- RECORDS SUPPLIED
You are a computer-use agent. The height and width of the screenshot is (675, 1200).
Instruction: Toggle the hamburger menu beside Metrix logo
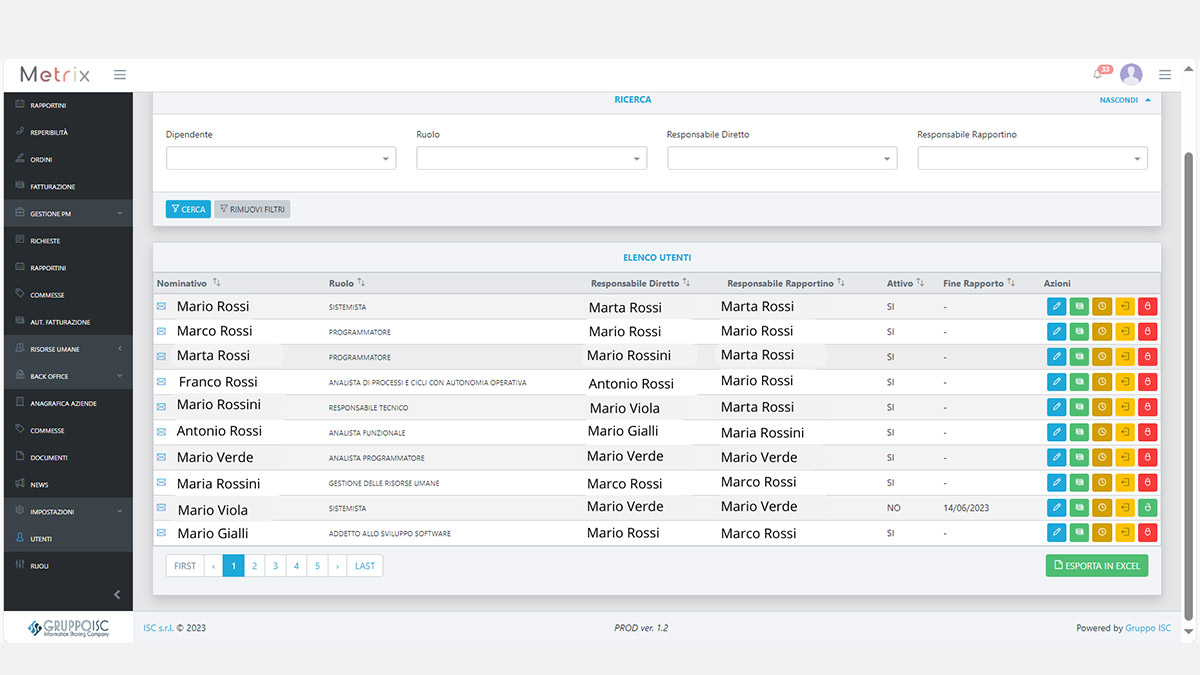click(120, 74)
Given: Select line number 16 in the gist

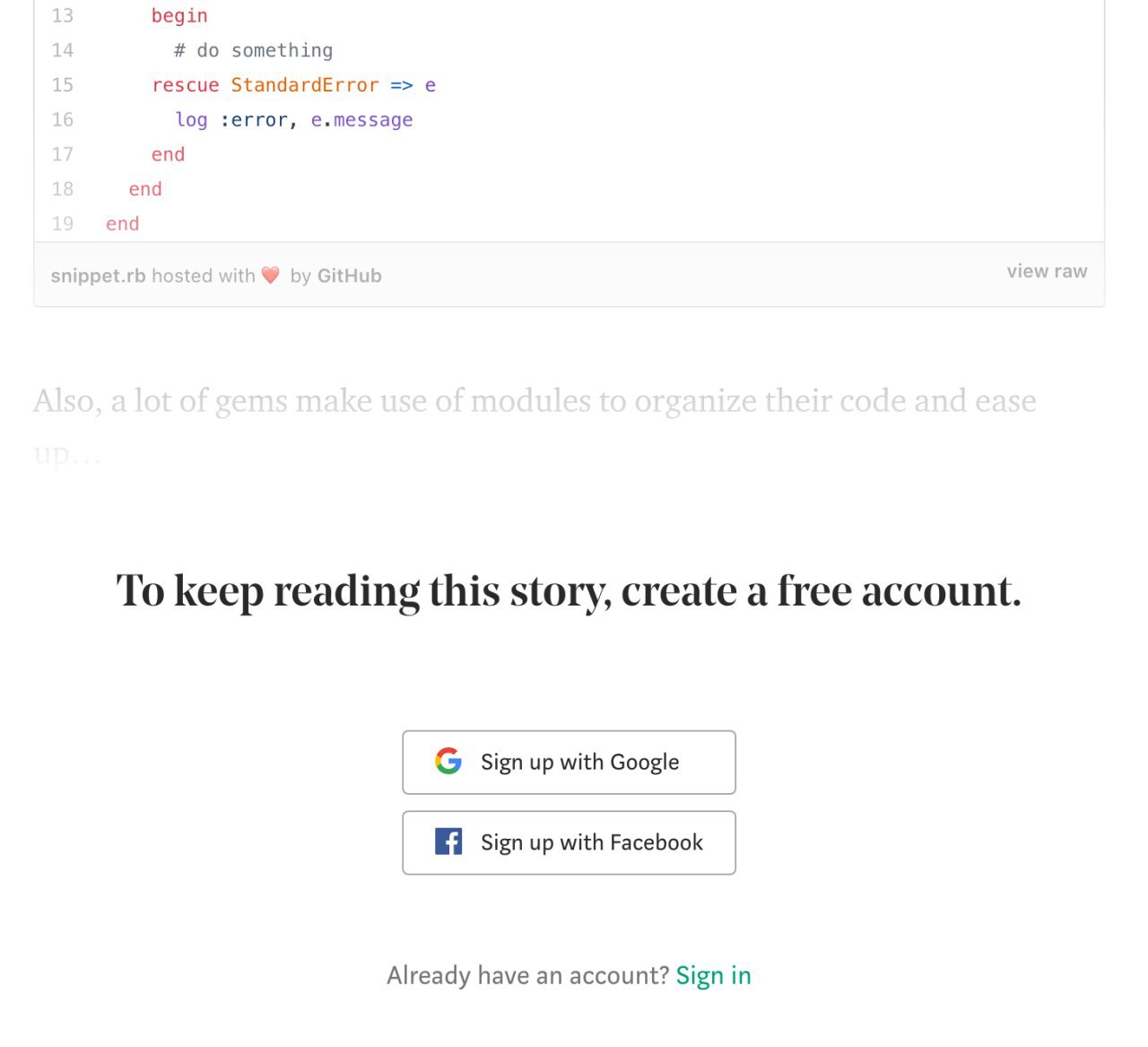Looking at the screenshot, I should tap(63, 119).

- STATED GOAL
Copy the data above word for word, leaving out the pictures.

- TASK SOLUTION
You are a computer-use agent. The height and width of the screenshot is (675, 1200).
Instruction: Toggle the hamburger menu beside Metrix logo
click(120, 74)
Given: Select line number 16 in the gist

Looking at the screenshot, I should tap(63, 119).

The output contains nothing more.